If somebody was ever begging to be saved (albeit in a really stupid-ass way), it's gotta be the hard Hollywood-partier, Morgan Mayhem. This fallen, joke of a talent is starting to make Courtney Love look like an A-list star, by feeble comparison.
Lame twitter exchanges with fans? Check. Bitter wars with family members over totally bratty things? Check. Hasn't done what got her famous in the first place, for, like, 2 billions years? Check!
So, after Morgan's latest P.R. makeover, which was designed solely to make Morgan look like a darling angel, what did the supposedly reformed girl go right out and do?
Attempt to get wasted at a very fancy L.A. party, up in the Hollywood Hills.
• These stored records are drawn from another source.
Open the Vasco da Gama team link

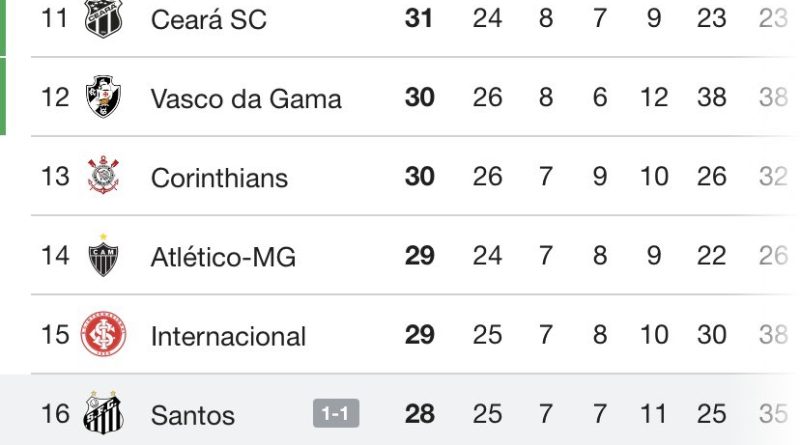pos(245,98)
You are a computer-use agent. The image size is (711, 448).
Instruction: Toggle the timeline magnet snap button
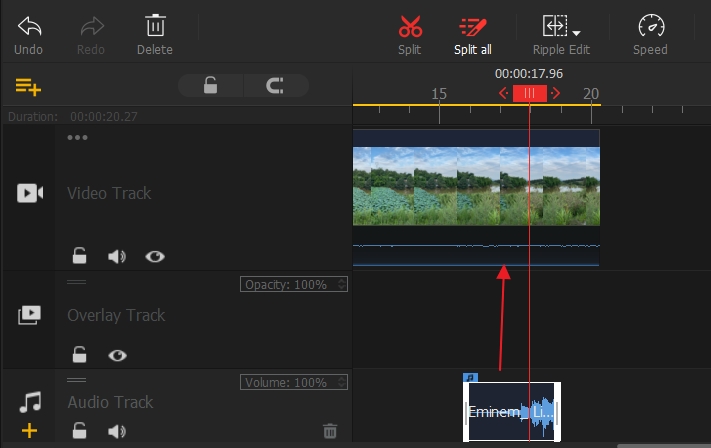tap(275, 86)
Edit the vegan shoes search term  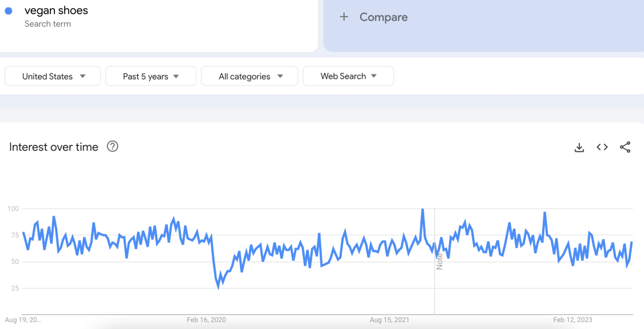[x=56, y=11]
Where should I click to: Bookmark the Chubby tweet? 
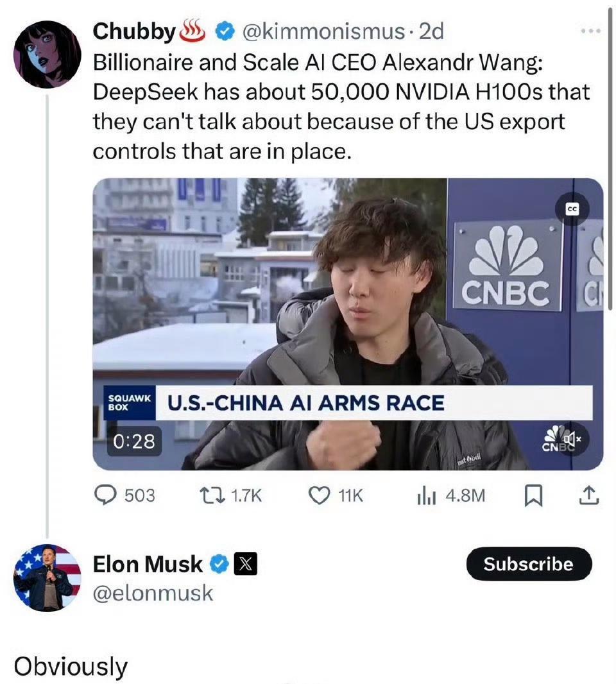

Morgan's hosts are some very happening, quite lovely folks in H-Town, and they were actually excited (and happy) to have Mayhem as a guest—as long as she did just one thing:
They did not want M.M. drinking in their luxurious home—at all. Not even a sip. Nada.
Even still, when a most indignant Morgan (who's not at all used to being told what she can and cannot do) made a scene by demanding drinks, Mayhem got what was probably the surprise of her life: She was told no, again—and again.
"The hosts were really nice about it," says one observer who was also at the exclusive get-together in one of Mayhem's more familiar zip codes. "But they were also insistent that they would not serve [Morgan]."
"This isn't good for you," the hosts finally said to the pretty young thing who was sitting slouched while demanding cocktails. "No, we're not serving you."
No?! A word Ms. M's not exactly accustomed to hearing, for sure!
But, of course, even though Mayhem was publicly denied from getting her booze on at the exclusive party, she nevertheless figured out how to get tanked elsewhere. On the very same night famed celeb-rehab legend Betty Ford passed away.
How ironic. Or would foreboding be a better word?